In various states, we have comrades who have been unjustly imprisoned for the ‚crime‘ of struggling for land, without any sort of trial, and others resisting imprisonment, without the right to live in freedom. We blame the coupist government for those crimes. Instead of punishing the real criminals, Temer’s government is more concerned about forgiving the debts of the large estate owners to ensure they continue to support them in Congress and legitimize the seats they usurped, and avoiding trial for the ‚Lava-Jato‘ corruption cause. They even threat to sell our land to foreign capital.

We blame the media under the direction of the Globo Network for the criminalization of rural popular movements and indigenous peoples, which create a climate that legitimizes police repression and armed militias by the large estate owners. This behavior also promotes violence against urban people’s movements, as happened in Goiania, Rio de Janeiro and Sao Paulo, during the general strike.

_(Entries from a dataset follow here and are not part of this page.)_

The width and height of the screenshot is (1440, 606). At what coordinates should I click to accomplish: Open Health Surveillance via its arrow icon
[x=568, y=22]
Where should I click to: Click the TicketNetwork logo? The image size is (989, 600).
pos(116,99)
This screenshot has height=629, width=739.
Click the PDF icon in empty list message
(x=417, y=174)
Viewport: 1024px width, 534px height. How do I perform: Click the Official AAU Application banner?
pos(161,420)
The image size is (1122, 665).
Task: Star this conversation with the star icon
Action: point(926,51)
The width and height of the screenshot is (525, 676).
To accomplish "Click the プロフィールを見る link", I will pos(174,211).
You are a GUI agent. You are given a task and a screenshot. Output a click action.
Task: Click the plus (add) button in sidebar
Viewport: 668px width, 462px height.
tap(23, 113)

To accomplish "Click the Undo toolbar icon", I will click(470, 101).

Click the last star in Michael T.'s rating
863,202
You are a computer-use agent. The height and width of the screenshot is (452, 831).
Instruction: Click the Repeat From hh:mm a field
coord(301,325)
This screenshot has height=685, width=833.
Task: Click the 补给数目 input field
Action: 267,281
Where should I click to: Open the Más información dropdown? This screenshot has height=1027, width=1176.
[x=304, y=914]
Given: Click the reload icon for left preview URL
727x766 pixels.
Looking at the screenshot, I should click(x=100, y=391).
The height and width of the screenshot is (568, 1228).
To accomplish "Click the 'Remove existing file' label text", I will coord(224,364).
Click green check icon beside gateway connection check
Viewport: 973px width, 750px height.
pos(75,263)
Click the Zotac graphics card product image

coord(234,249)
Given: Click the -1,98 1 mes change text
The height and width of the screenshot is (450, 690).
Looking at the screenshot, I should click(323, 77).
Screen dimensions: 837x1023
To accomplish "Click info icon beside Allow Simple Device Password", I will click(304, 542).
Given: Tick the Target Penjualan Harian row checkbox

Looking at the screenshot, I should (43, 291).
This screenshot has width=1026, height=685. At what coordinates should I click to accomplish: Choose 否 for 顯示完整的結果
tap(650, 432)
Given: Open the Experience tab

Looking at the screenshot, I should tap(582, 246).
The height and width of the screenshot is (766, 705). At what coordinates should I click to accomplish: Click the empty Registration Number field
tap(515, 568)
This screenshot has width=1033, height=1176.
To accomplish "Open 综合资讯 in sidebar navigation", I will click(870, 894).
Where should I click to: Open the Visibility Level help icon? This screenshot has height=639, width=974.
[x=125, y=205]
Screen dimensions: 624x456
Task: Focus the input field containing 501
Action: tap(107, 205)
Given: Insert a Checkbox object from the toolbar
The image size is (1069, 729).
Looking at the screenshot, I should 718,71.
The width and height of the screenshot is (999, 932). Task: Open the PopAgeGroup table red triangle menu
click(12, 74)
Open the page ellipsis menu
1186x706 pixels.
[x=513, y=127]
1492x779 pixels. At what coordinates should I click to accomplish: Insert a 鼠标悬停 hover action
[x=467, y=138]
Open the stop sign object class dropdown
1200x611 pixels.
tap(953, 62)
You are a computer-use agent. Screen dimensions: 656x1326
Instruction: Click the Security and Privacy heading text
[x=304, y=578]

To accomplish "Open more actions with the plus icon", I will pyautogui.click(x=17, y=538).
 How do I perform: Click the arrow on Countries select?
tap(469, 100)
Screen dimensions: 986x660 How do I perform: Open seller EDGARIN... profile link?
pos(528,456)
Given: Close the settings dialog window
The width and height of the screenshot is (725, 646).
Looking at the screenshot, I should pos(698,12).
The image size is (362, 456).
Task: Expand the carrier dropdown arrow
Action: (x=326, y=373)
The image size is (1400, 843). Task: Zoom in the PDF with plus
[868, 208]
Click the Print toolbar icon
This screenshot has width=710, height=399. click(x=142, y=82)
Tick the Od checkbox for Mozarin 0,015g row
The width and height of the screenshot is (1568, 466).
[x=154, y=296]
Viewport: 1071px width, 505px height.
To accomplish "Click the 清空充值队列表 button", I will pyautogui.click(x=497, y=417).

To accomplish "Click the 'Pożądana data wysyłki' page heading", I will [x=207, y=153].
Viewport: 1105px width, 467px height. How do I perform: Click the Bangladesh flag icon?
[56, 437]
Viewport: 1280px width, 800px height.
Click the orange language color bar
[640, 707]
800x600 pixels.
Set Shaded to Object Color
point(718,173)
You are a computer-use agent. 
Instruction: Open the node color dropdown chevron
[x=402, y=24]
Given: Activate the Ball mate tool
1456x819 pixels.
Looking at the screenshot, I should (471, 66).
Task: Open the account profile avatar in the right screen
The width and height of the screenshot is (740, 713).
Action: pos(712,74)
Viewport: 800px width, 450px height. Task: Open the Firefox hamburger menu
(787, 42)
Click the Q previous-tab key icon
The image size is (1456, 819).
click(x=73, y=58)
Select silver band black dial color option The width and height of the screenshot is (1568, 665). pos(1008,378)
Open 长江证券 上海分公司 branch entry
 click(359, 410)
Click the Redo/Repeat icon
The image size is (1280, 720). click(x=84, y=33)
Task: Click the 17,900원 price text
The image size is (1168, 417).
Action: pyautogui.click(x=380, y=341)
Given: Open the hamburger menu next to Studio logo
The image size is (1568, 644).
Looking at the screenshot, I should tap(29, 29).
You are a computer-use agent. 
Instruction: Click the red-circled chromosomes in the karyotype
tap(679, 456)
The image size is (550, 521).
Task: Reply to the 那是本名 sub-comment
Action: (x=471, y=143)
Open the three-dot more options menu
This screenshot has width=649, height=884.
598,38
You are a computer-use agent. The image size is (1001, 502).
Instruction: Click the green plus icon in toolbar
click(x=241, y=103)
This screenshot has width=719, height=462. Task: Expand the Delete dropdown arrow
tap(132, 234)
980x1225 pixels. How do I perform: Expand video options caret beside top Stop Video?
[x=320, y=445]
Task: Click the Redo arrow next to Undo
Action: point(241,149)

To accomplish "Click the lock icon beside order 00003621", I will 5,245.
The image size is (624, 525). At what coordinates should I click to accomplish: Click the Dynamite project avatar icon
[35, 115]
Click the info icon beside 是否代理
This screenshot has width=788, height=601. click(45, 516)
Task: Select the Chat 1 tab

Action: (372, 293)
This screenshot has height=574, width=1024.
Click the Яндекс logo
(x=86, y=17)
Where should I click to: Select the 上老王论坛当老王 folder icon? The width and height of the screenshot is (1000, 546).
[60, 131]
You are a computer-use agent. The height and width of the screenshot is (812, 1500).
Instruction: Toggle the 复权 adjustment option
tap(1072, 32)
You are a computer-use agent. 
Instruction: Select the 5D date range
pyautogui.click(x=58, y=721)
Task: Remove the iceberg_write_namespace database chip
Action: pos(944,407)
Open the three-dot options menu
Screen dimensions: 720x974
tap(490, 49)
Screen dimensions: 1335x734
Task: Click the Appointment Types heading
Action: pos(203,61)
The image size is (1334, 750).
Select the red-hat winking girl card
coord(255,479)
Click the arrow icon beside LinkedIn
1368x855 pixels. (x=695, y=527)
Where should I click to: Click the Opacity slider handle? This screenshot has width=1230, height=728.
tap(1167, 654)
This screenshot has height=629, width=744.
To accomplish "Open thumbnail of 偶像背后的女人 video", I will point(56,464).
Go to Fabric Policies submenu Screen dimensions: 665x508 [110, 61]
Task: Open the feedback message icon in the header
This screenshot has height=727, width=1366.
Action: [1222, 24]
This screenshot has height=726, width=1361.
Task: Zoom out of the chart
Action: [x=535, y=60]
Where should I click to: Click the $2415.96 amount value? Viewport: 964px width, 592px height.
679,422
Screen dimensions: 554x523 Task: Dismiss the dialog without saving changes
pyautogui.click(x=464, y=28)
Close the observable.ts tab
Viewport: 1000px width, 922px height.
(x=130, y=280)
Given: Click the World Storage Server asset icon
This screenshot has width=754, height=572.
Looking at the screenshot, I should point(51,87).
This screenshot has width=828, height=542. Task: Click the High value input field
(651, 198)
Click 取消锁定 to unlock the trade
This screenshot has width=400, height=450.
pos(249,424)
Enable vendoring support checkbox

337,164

We blamed the Judicial Power and the Public Ministry for being classist, selective in their actions, party-oriented and with a clear elitist and prejudiced behavior against the poor rural population.

We will continue struggling for the Agrarian Reform in our country and in defense of the demarcation of the indigenous lands and the quilombola population.

For a Popular Agrarian Reform that guarantees land to work, respect for nature and healthy food for all people!